→ **WHAT TO PRODUCE**: Please reproduce exactly the line that contains "[Главная] (250, 195)" and every line after it through the end of the records below, adding nothing else.

_ _ _ _

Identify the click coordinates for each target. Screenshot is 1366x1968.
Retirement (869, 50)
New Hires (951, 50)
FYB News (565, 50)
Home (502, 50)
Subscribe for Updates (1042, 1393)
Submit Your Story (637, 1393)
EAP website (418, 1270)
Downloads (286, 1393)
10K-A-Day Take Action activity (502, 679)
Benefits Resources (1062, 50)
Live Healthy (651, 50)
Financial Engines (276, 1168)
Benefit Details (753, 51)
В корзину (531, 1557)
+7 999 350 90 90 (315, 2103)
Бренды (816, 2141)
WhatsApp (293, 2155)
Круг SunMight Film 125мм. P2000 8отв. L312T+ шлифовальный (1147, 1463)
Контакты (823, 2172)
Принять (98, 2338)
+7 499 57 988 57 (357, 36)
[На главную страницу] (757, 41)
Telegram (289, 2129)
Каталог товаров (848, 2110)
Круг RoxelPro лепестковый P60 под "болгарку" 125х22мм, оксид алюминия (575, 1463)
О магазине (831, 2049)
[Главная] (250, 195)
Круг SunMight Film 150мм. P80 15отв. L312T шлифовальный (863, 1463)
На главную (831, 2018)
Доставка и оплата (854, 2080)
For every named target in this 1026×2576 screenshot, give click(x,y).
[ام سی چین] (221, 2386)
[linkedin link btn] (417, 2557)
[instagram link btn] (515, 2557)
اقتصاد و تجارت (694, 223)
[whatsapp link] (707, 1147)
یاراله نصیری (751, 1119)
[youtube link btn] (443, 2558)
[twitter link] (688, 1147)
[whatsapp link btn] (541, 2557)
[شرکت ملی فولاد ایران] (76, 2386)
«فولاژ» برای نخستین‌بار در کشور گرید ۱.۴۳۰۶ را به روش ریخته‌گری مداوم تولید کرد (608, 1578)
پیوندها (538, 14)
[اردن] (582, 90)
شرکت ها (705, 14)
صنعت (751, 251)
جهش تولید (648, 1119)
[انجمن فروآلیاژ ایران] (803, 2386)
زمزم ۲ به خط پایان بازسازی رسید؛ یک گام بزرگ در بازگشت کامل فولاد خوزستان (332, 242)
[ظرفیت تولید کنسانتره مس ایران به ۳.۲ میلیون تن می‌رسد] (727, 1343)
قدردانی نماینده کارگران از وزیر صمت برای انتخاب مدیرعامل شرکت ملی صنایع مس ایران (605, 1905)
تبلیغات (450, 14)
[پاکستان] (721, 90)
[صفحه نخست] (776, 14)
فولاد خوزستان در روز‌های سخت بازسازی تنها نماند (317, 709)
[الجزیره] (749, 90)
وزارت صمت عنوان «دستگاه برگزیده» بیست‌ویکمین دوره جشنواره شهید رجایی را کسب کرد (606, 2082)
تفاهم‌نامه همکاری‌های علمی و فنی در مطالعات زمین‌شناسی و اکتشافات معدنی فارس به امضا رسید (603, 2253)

_ _ _ _

→ **WRITTEN REPLY**:
[Главная] (250, 195)
Круг SunMight Film 150мм. P80 15отв. L312T шлифовальный (863, 1463)
На главную (831, 2018)
Доставка и оплата (854, 2080)
For every named target in this 1026×2576 screenshot, give click(x,y).
[ام سی چین] (221, 2386)
[linkedin link btn] (417, 2557)
[instagram link btn] (515, 2557)
اقتصاد و تجارت (694, 223)
[whatsapp link] (707, 1147)
یاراله نصیری (751, 1119)
[youtube link btn] (443, 2558)
[twitter link] (688, 1147)
[whatsapp link btn] (541, 2557)
[شرکت ملی فولاد ایران] (76, 2386)
«فولاژ» برای نخستین‌بار در کشور گرید ۱.۴۳۰۶ را به روش ریخته‌گری مداوم تولید کرد (608, 1578)
پیوندها (538, 14)
[اردن] (582, 90)
شرکت ها (705, 14)
صنعت (751, 251)
جهش تولید (648, 1119)
[انجمن فروآلیاژ ایران] (803, 2386)
زمزم ۲ به خط پایان بازسازی رسید؛ یک گام بزرگ در بازگشت کامل فولاد خوزستان (332, 242)
[ظرفیت تولید کنسانتره مس ایران به ۳.۲ میلیون تن می‌رسد] (727, 1343)
قدردانی نماینده کارگران از وزیر صمت برای انتخاب مدیرعامل شرکت ملی صنایع مس ایران (605, 1905)
تبلیغات (450, 14)
[پاکستان] (721, 90)
[صفحه نخست] (776, 14)
فولاد خوزستان در روز‌های سخت بازسازی تنها نماند (317, 709)
[الجزیره] (749, 90)
وزارت صمت عنوان «دستگاه برگزیده» بیست‌ویکمین دوره جشنواره شهید رجایی را کسب کرد (606, 2082)
تفاهم‌نامه همکاری‌های علمی و فنی در مطالعات زمین‌شناسی و اکتشافات معدنی فارس به امضا رسید (603, 2253)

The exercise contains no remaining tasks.